Manual Mode Operation
The software includes a system state diagram which provides manual control of individual relays and device configuration. From this view, the operator can perform any operation that the test stand hardware is capable of through a user intuitive front panel. The relay controls can be toggled through mouse clicks, and the color indicates the current state of the relay, making it a powerful tool for ad-hoc measurements and investigations outside of the standard test procedure. This mode is only available to users with the proper access level.
Operator Error Reduction
Flashing an ECU with the wrong software could lock up the ECU due to an incorrect SeedKey. A locked-out ECU now needs to follow special protocol to be rebooted, which can cost time and money. This test stand mitigates the problem by verifying the serial number of the scanned ECU against the ECU software selected. If the serial number matches serial numbers of the desired ECU type, flashing will continue as normal. Otherwise, the flashing process is canceled, and the operator is alerted to verify the ECU scanned or ECU type selected.
Once an ECU flash procedure failed, it’s critical to understand why and repair the ECU if necessary. To ensure that a trained technician is aware of any potential issues, the test stand will lock out any channels that have experienced an error and remain in the error state until the proper user has logged in. This prevents operators from ignoring issues or shipping ECUs with potential errors.
If the operator enters improper credentials to reset the failure, a pop-up will notify the operator and remain in the error state.

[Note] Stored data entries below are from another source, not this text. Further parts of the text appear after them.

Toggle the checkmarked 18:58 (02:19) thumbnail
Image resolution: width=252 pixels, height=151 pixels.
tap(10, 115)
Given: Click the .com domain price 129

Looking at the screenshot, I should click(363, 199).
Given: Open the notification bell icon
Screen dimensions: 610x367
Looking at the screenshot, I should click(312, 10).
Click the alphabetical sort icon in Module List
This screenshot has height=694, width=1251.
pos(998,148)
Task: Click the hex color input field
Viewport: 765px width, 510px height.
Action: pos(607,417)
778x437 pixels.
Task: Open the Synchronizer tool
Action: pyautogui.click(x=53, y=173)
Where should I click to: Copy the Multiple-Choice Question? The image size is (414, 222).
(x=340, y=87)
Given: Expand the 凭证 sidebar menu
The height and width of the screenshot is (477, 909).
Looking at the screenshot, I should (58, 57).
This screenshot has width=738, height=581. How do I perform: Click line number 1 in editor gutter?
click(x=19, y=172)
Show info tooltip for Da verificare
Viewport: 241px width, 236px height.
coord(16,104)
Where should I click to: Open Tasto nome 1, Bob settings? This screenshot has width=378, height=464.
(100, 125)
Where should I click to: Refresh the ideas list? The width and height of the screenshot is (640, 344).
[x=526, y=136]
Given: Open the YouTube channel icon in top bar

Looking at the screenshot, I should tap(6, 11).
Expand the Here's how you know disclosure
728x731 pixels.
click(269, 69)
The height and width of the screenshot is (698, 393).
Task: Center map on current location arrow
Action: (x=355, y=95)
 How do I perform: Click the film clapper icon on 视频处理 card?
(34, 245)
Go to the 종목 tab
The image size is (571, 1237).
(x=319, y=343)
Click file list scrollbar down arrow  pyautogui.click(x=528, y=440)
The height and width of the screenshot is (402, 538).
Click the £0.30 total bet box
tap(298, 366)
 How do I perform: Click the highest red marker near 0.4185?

A folder for each ECU is created with the ECU type and serial number in the folder name. Each folder contains files that log the UDS request and response verification portion of the flashing process. The data logged includes the Vector request byte, the recorded ECU response, as well as the configured limits for an acceptable response. The program also compares the recorded response to the configured limits to generate an overall pass/fail value for the flashing process.
Additionally, the error state triggers another text file that tracks the error that occurred, the user who reset the error, the channel affected, and a timestamp.
The hardware design and software architecture make this test stand an extremely flexible and powerful piece of test equipment. Not only does it increase throughput, but it also simplifies the overall flashing process for the operator.